Prior to this, he was the VP and Head of Product for Qualtrics and grew the Qualtrics SaaS business to a $400Mn ARR and helped towards an eventual acquisition by SAP for $8Bn. In the process, he also helped start a whole new business category called Experience Management. If that’s not enough, he also teaches Product Management and Entrepreneurship as a Professor at the University of Utah Eccles School of Management. His current research is in the area of using Data Science and Machine Learning for product research and while at Qualtrics, had launched the world’s first AI driven tool for product and market research called Expert Review. He has been granted 20 Patents. Milind is also an alum of Kellogg (Zell Scholar), Stanford (ISL Scholar), and IIT Bombay (President’s Gold Medalist).
Idea and Product Market Fit
Ideas are fun. Exciting. When it comes to establishing a business on an idea, you have to be sure it’s the right idea. There’s a difference between having an idea and having the right idea.
First, you need to make sure there’s a need in the market. Then work backwards. What’s the problem? After you’ve found the problem, you can begin to think of an idea to solve that problem. As Milind said, don’t get a hammer and go shopping for the nail to hit. Identify the nail, then build the hammer.
So, how do you do that? Follow these two simple (maybe not easy) steps:
- Identify your target market
- Identify their unmet need.
There’s a difference between wants and needs. But needs are hard to articulate. In his highly applicable and relatable example, Milind talked about how if Ford had asked what people want he may have returned with feedback like “more horses.” But by focusing on the need– to get from A to B as fast as possible– he was able to reimagine transportation as people understood it and truly deliver on an unmet need.
This story really helps highlight how people aren’t the best at judging what’s possible. That’s your job as the entrepreneur and innovator. And finding that unmet need is what will help unlock your creativity and develop a truly unique solution.
It also helps to consider how aware people are of this pain. Are they comfortable and content in what they’re doing? Are they acutely aware of the inconvenience in their life? Talk to everyone across the pain awareness spectrum.
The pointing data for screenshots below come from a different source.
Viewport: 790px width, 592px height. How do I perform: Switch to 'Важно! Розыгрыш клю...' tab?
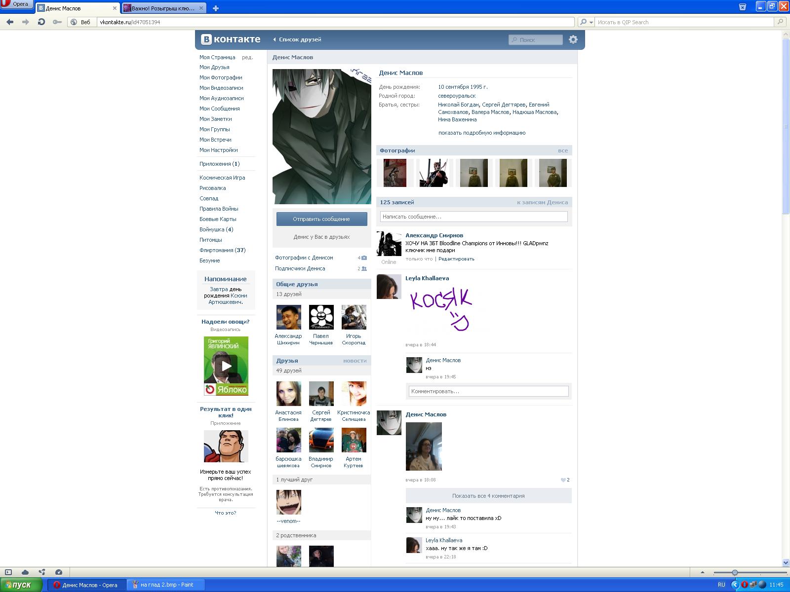(164, 8)
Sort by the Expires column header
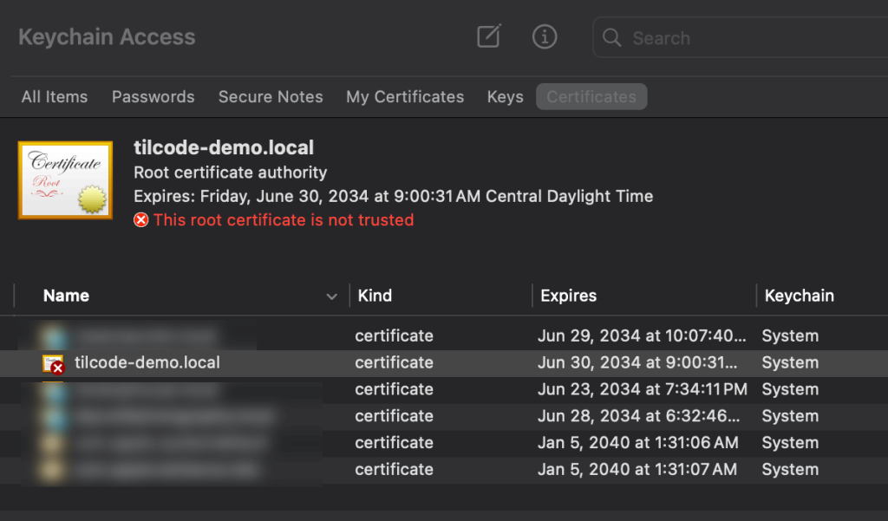Screen dimensions: 888x521 [x=568, y=296]
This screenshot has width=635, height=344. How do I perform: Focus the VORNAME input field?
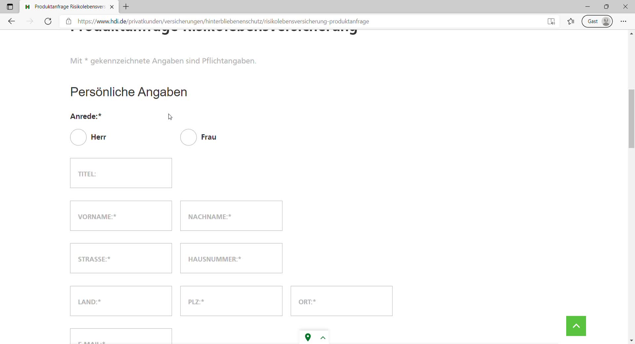pyautogui.click(x=121, y=216)
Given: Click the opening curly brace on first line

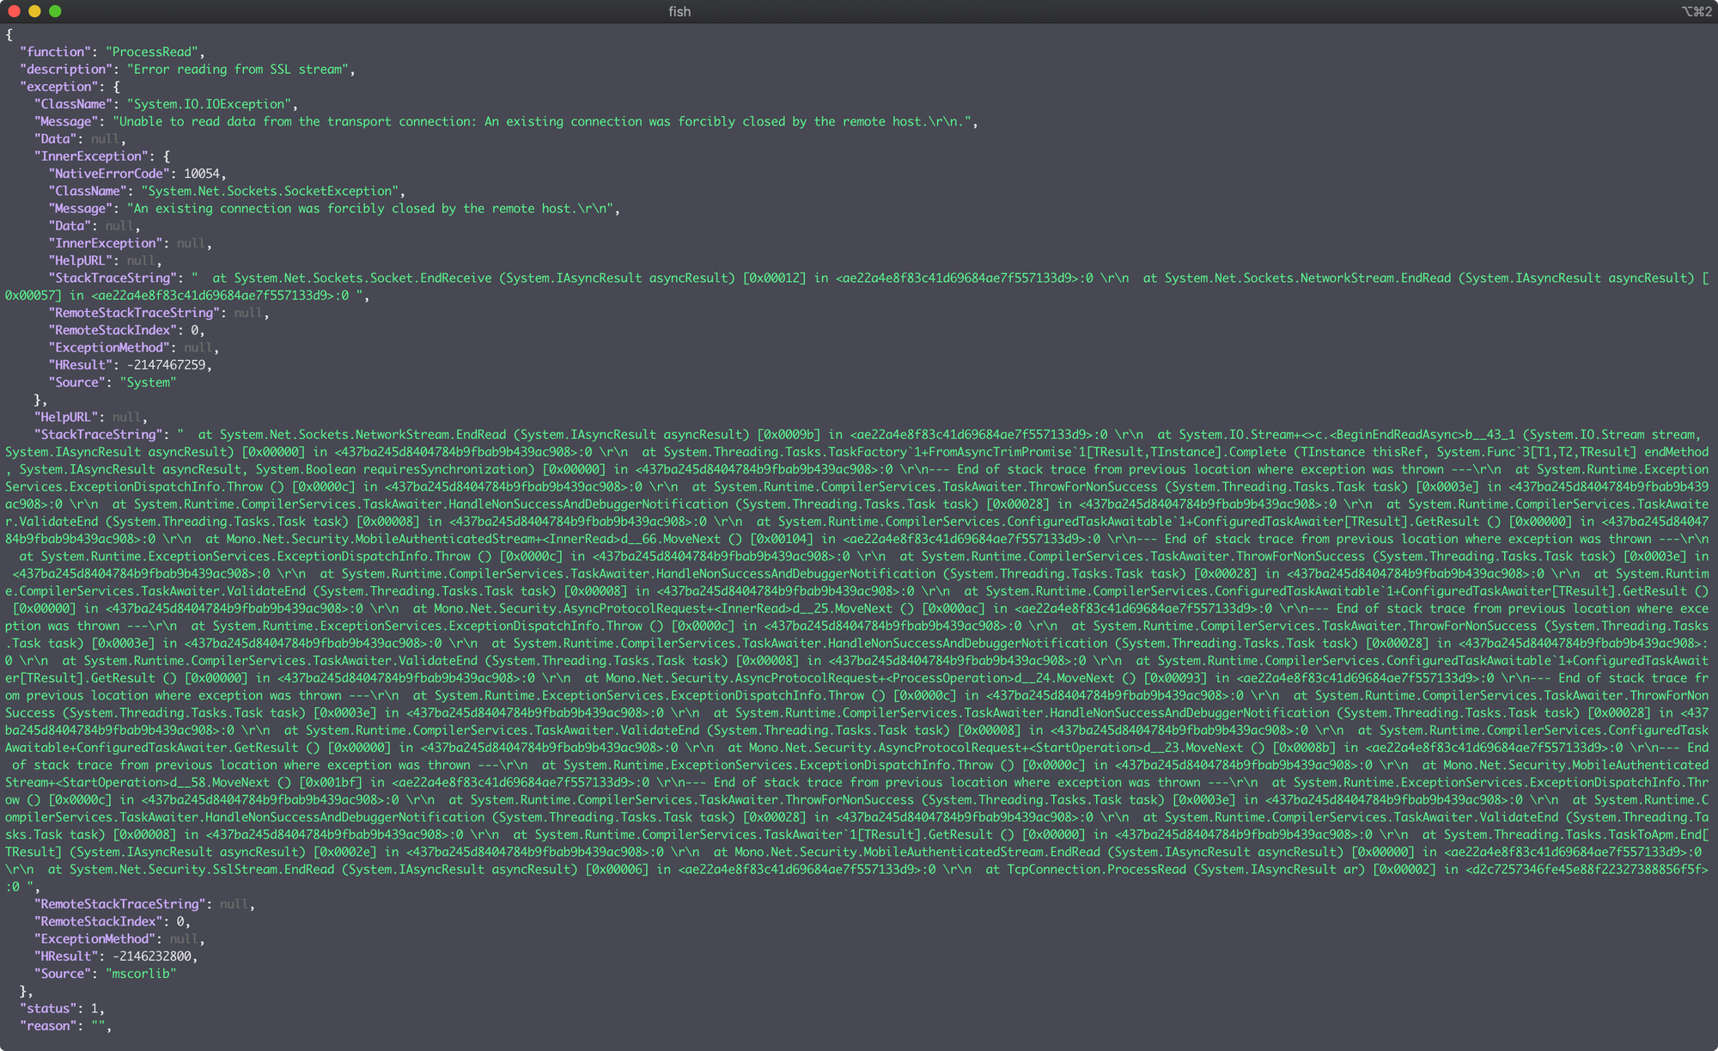Looking at the screenshot, I should [9, 34].
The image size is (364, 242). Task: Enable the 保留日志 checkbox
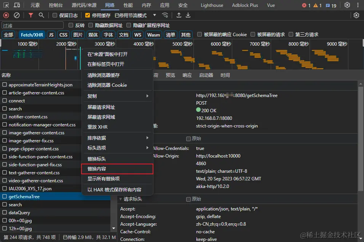click(x=55, y=15)
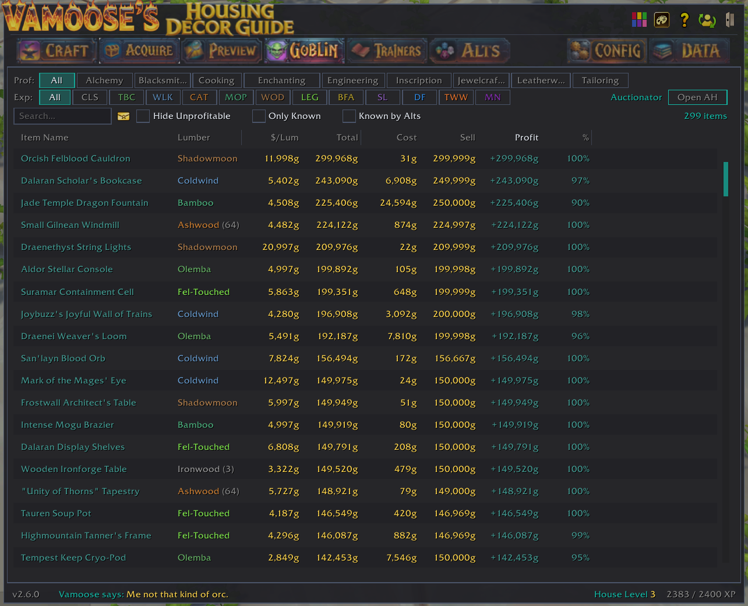Click the envelope icon beside the search box
Viewport: 748px width, 606px height.
(123, 116)
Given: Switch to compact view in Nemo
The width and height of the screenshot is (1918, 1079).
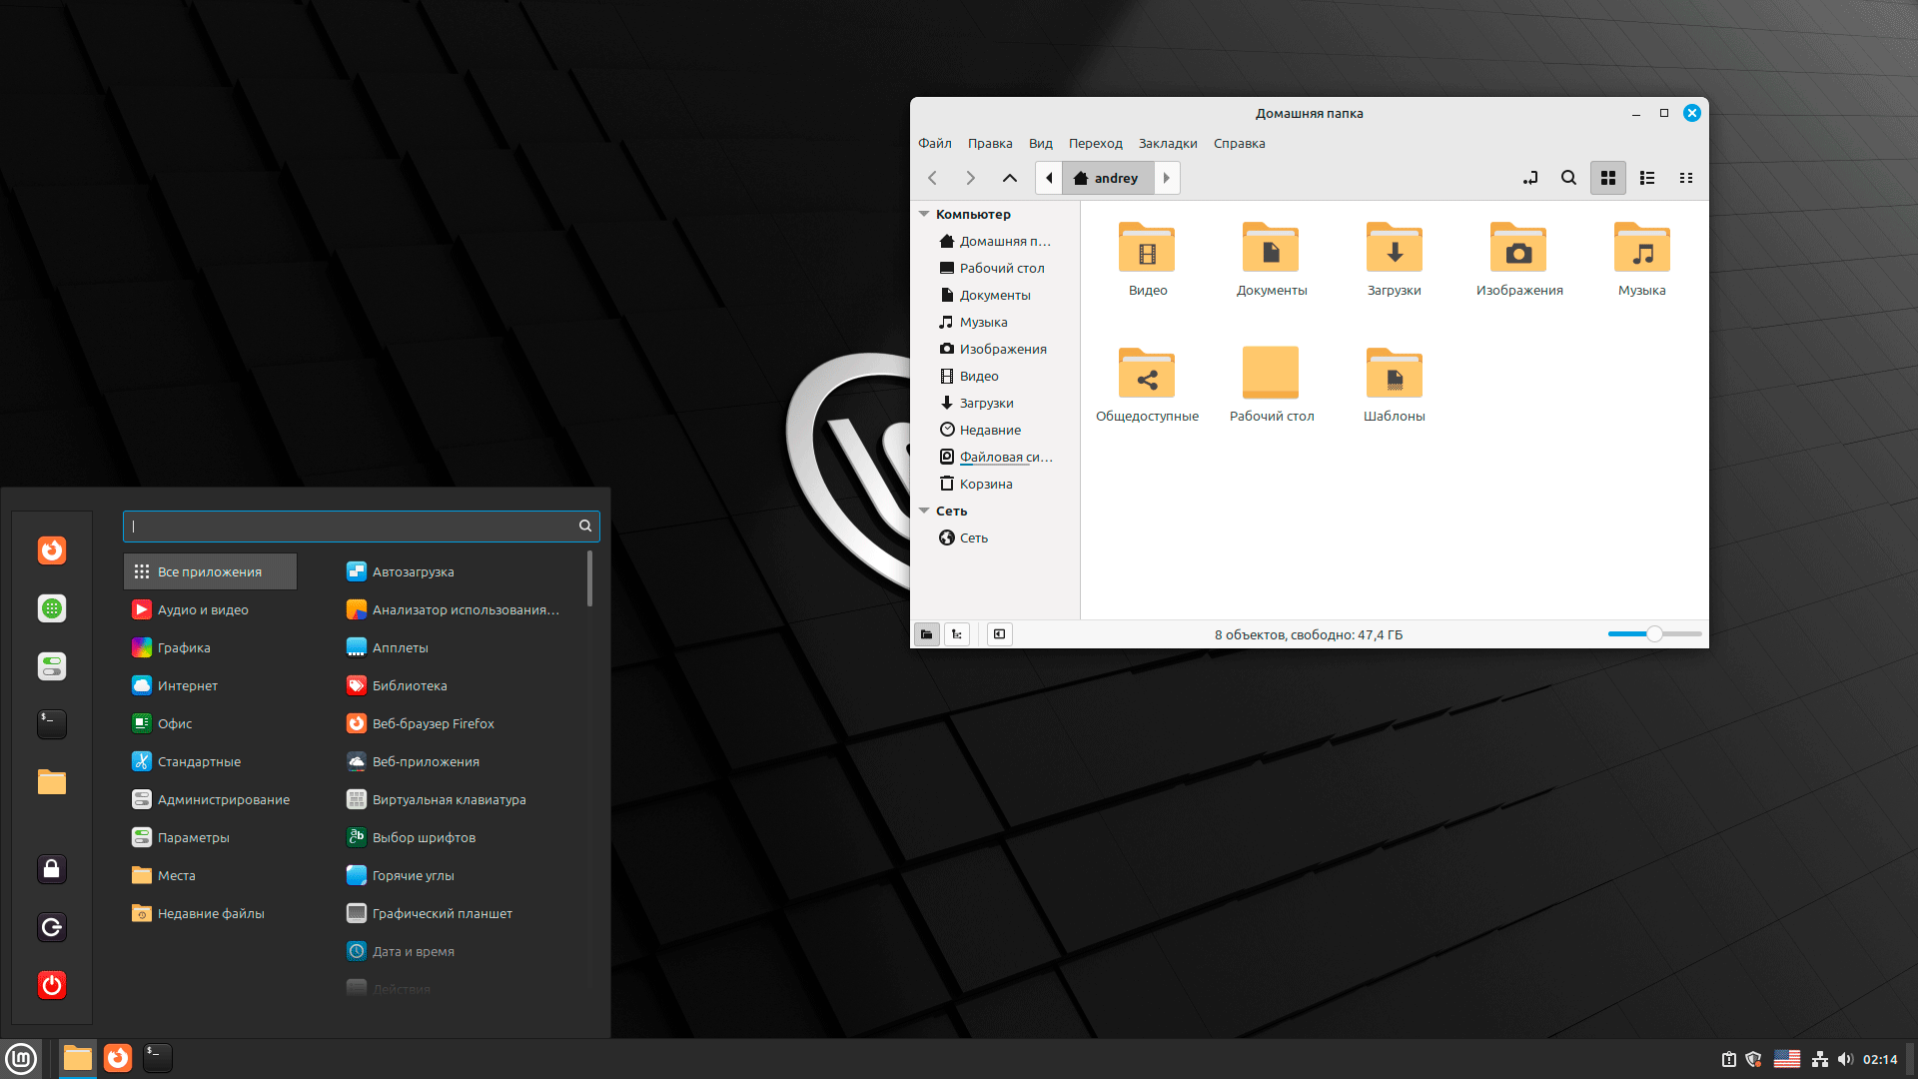Looking at the screenshot, I should (x=1686, y=178).
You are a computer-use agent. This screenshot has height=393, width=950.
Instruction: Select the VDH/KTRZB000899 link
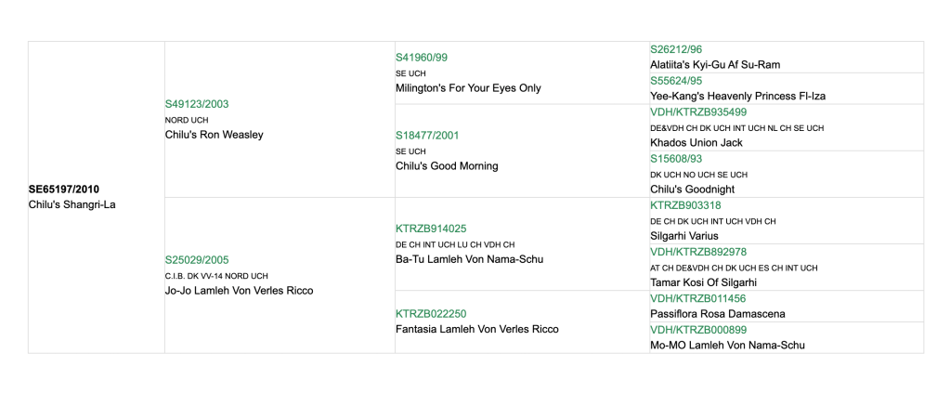698,330
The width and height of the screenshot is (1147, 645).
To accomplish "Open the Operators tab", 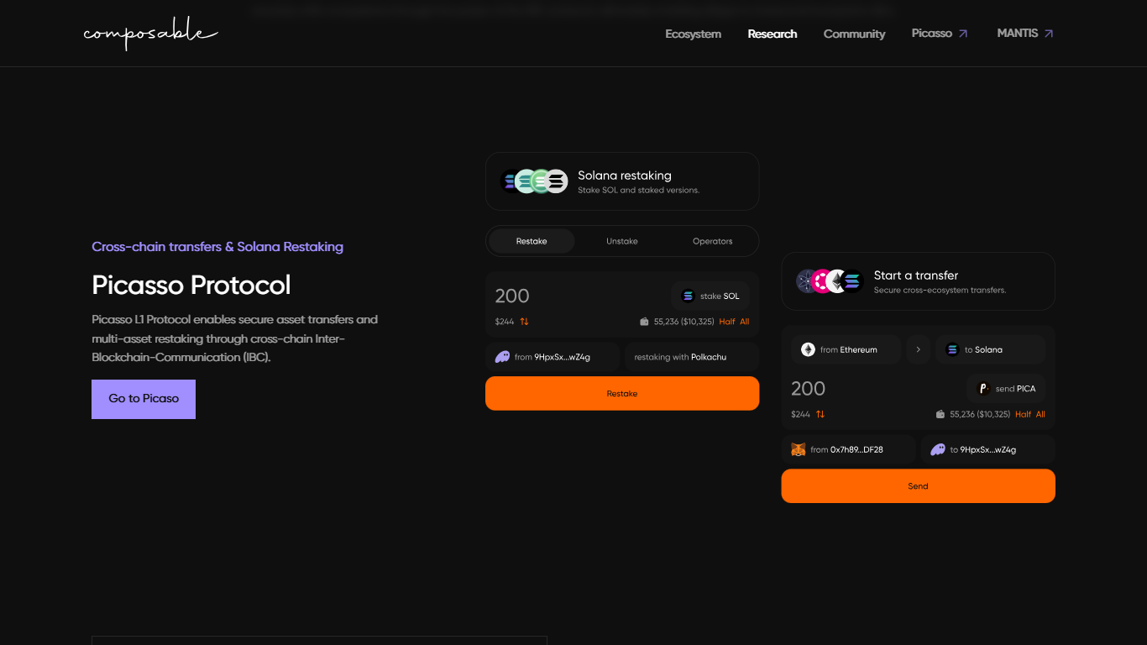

You’ll get a great amount of feedback that will help drive and influence your creative process. One caveat to point out is that this could lead to different target audiences. Double and triple check to make sure that pain awareness levels don’t change your target buyer.
How do you identify the unmet need?
Talk to people. Talk to your future customers. Make sure to ask a good variety of questions; questions that have nothing to do with the product you want to sell. Questions that are based around the individual’s life. Ask about what’s going on before the problem might present itself. What’s the status quo? What’s being interrupted? What are the emotional and social aspects that they’re trying to change or fulfill?
Keep asking why. Toyota is famous for a story about asking why. Top level executives would come to the floor and check on things. In an effort to understand and refine the business, they would often stop to ask an employee “why.” That was then followed by 4 more whys. They believed it took that many to reach the bottom of a decision or problem.
So as you ask questions like the following, don’t be afraid to dig deeper. Ask them to tell you more. Ask them why. Say things like “keep going.” Or simply repeat their last phrase or the last 3 words with a question mark at the end of your statement.
Where do you spend most of your time? What are you not able to do because something is taking up your time? What do you wish you could do?
The trick here is to not be distracted by the obvious. Think about what the jobs are to be done? What are the emotional and social jobs that need to be done? Unseen. Unknown. Those are the jobs your need to find. You’re not looking to solve the obvious problems. That’s why you’re asking why so often and digging so deep. It’s the only way you’ll uncover the non-obvious to help you solve the social and emotional problems.
Human Psychology
This seems to be a trendy topic of research and reading for many top executives. And for a good reason. Understanding humans is not easy. But there has been a lot of good research done to help you peak into why we do things, what motivates us, etc.
To help you do this more specifically for your business, make sure to use a range of techniques. Talk to your customer. Friends and family aren’t necessarily your customer. Make sure to interview and observe the right people even if it’s not convenient.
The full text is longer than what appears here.